Capture sunlight with your window

A luminescent solar concentrator is an emerging sunlight harvesting technology that could turn any window into a daytime power source. Now work at Los Alamos National Lab is integrating photovoltaics into quantum dot solar windows. “Our new devices use quantum dots of a complex composition which includes copper, indium, selenium, and sulfur…the quantum dots provide a uniform coverage of the solar spectrum, thus adding only a neutral tint to a window without introducing any distortion to perceived colors,” one of the researchers says.
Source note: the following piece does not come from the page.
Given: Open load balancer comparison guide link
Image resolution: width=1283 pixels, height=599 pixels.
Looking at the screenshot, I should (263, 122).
Research may solve lunar fire fountain mystery

Tiny beads of volcanic glass found on the lunar surface during the Apollo missions are a sign that fire fountain eruptions took place on the Moon’s surface. Now, scientists from Brown University and the Carnegie Institution for Science have identified the volatile gas that drove those eruptions. The research suggests that lava associated with lunar fire fountains contained significant amounts of carbon. As it rose from the lunar depths, that carbon combined with oxygen to make substantial amounts carbon monoxide gas, which was responsible for the fire fountains that sprayed volcanic glass over parts of the lunar surface.
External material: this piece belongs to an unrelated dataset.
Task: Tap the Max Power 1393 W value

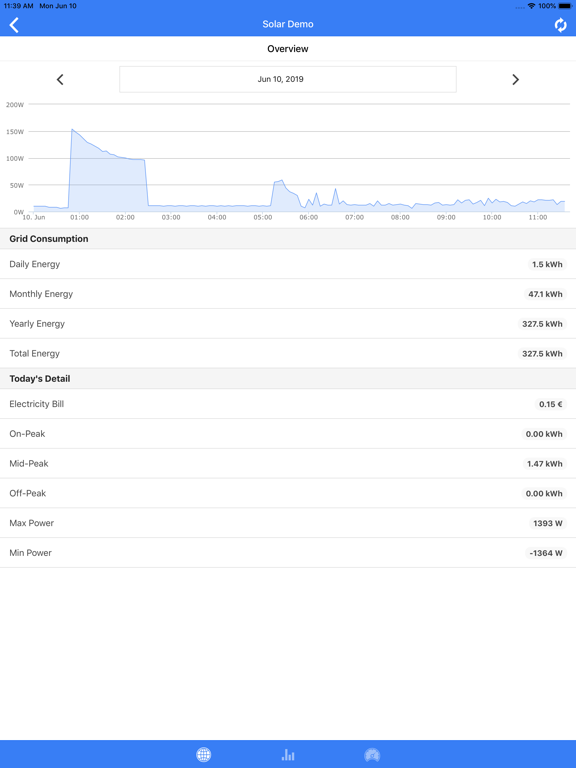Action: 548,524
ASU chosen to lead lunar CubeSat mission

A spacecraft the size of a shoebox with Arizona origins will soon be orbiting our nearest neighbor to create a map of water-ice on the moon. The NASA-selected CubeSat will be designed, built, and operated at Arizona State University and is one piece of the agency’s larger mission to fully characterize the water content at the lunar South Pole in preparation for exploration, resource utilization, and improved understanding of the moon’s geologic history.

Successful boron-doping of graphene nanoribbons

Physicists at the University of Basel succeed in synthesizing boron-doped graphene nanoribbons and characterizing their structural, electronic, and chemical properties. The researchers synthesized boron-doped graphene nanoribbons with various widths. They used an on-surface chemical reaction with a newly synthesized precursor molecule on an atomically clean gold surface. The chemical structures were directly resolved by state-of-the-art atomic force microscopy at low temperature.

Hydrogen sulfide exhibits record high superconductivity

Researchers at the Max Planck Institute for Chemistry in Mainz and Johannes Gutenberg University Mainz observed that hydrogen sulfide becomes superconductive at minus 70 degree Celsius—when the substance is placed under a pressure of 1.5 million bar. This corresponds to half of the pressure of the earth’s core. With their high-pressure experiments the researchers in Mainz have thus not only set a new record for superconductivity, their findings have also highlighted a potential new way to transport current at room temperature with no loss.